Information given »
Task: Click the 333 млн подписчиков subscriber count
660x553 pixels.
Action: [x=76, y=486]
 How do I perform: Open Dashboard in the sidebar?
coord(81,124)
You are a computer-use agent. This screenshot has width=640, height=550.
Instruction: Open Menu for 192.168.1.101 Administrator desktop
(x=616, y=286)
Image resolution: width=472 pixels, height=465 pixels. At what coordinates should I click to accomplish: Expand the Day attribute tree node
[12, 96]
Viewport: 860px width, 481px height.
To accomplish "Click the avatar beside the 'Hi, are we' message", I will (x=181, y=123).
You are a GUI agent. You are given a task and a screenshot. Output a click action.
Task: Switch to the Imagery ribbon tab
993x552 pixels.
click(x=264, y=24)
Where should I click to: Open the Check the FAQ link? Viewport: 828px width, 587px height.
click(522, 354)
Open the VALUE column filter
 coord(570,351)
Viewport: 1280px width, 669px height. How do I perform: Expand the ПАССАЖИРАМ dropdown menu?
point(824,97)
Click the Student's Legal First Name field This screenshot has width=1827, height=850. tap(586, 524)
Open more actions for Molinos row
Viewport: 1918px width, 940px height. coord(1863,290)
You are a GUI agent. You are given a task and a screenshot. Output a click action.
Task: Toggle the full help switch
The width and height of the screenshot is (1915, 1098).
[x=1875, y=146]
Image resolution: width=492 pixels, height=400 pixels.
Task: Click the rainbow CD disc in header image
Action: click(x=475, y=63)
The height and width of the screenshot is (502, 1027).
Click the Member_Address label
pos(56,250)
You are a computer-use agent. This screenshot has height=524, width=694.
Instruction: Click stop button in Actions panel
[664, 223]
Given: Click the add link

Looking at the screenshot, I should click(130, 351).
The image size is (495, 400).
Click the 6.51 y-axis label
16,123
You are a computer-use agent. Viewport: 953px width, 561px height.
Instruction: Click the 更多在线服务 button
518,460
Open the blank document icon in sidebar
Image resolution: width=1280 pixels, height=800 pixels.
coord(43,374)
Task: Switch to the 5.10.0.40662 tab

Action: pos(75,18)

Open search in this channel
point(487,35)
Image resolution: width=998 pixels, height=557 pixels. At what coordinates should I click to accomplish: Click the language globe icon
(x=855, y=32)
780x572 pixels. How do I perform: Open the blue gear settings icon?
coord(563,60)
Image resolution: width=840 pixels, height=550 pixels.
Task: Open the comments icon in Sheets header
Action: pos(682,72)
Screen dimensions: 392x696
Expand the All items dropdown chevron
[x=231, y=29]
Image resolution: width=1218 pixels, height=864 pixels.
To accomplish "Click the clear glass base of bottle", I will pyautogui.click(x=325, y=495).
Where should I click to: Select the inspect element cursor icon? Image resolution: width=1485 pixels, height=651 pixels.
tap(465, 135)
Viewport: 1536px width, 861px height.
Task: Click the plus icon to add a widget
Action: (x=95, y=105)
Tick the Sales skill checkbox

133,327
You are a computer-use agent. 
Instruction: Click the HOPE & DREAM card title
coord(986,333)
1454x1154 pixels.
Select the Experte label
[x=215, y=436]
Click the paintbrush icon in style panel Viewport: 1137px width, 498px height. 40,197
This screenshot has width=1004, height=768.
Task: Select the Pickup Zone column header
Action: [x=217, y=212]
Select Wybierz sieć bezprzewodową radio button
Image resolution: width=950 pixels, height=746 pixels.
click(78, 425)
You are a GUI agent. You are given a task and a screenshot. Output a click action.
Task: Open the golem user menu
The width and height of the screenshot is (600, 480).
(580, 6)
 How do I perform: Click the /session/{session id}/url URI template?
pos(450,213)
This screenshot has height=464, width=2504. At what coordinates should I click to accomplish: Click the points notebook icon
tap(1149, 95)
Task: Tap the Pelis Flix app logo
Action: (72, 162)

Work instructions »
Reproduce, exactly as they stand in the data above, the lines from the one that holds "993x552 pixels." to the one that holds "Task: Toggle the full help switch", inclusive.

Exercise result »
993x552 pixels.
click(x=264, y=24)
Where should I click to: Open the Check the FAQ link? Viewport: 828px width, 587px height.
click(522, 354)
Open the VALUE column filter
 coord(570,351)
Viewport: 1280px width, 669px height. How do I perform: Expand the ПАССАЖИРАМ dropdown menu?
point(824,97)
Click the Student's Legal First Name field This screenshot has width=1827, height=850. tap(586, 524)
Open more actions for Molinos row
Viewport: 1918px width, 940px height. coord(1863,290)
You are a GUI agent. You are given a task and a screenshot. Output a click action.
Task: Toggle the full help switch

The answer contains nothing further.